As the government moves toward a new reimbursement model -- one that pushes the cost of treating problems caused by poor care, such as hospital-acquired infections, back onto the providers -- IT systems could deliver even bigger returns, McNutt says.

Still, there's a rub when it comes to calculating return on investment in healthcare IT. Often, the cost savings from the use of technology don't go to the owner of the technology but to another player in the healthcare system, like the insurers.

Stettheimer lays it out this way: A patient comes into the hospital at night with heart trouble. Rather than calling a local cardiologist and waiting for a response, the staff sends test results to offshore medical personnel for an immediate evaluation. That quicker response means treatment can start sooner, often leading to a better and less costly outcome. But in that case, the hospital doesn't necessarily see the financial benefit; the insurance company -- and the healthcare system as a whole -- does.

A CIO at a for-profit company would have a hard time getting approval for an IT investment that saves money for the industry but not for the company.

"The incentives [in healthcare] are not aligned at all.
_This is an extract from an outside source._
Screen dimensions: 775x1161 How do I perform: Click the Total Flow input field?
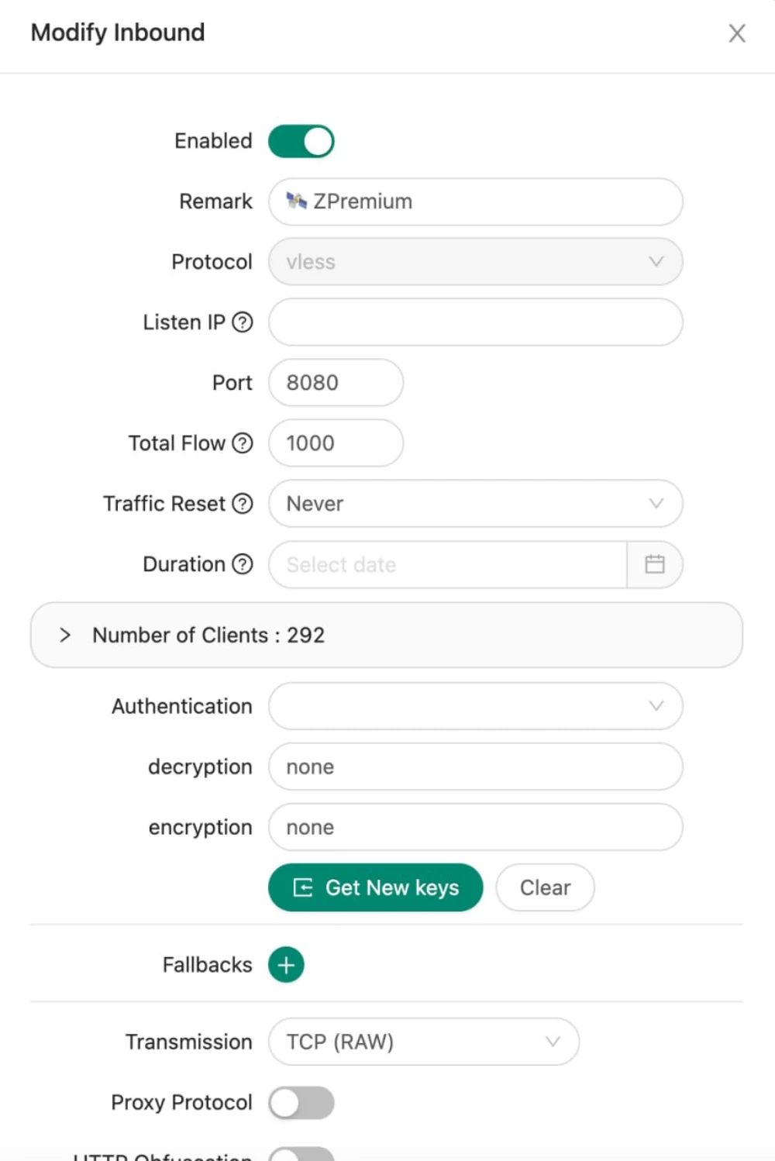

In fact, there are perverse incentives there," Stettheimer points out. "That's very simplified, but it's a problem we need to overcome."

New payment models will help healthcare facilities big and small see the financial rewards of investing in IT, he says. Medicaid and some other insurers are paying healthcare providers by the condition, rather than per treatment or per day in the hospital. Those payment arrangements give doctors and hospitals incentives to deliver the best, most efficient care.

The new payment schemes are more likely to save big bucks than IT advances alone would, Gabriel says. "I'm a big proponent of healthcare IT, but I don't see a lot of evidence that information technology will save the healthcare system money," he says.

The Affordability Factor

Many financially strapped medical facilities have a hard time generating the upfront capital required to invest in IT in the first place. The Harvard study found that small, rural and public hospitals have fallen behind larger, private and urban operations in adopting EHR systems, further widening the digital divide.

Even with the federal stimulus money -- which is just a fraction of what's needed nationwide -- access to capital for IT is a big concern for many medical providers, says Bobbie Wilbur, co-director of Social Interest Solutions, a nonprofit healthcare technology provider. "Affordability is complicated by so many factors. Some just don't have the money. Others might not make it a priority because other needs rank higher," Wilbur says.

Spooner says IT costs could force small, independent operations to seek partnerships or mergers with larger institutions. "Independent physician practices or hospitals may become a thing of the past," he says.

Of course, healthcare IT won't do any good if it isn't used effectively, or isn't used at all. CIOs and researchers continue to report pockets of resistance among doctors and nurses, who in turn blame kludgy computer systems and then resort to work-arounds that involve pens, paper and Post-it notes.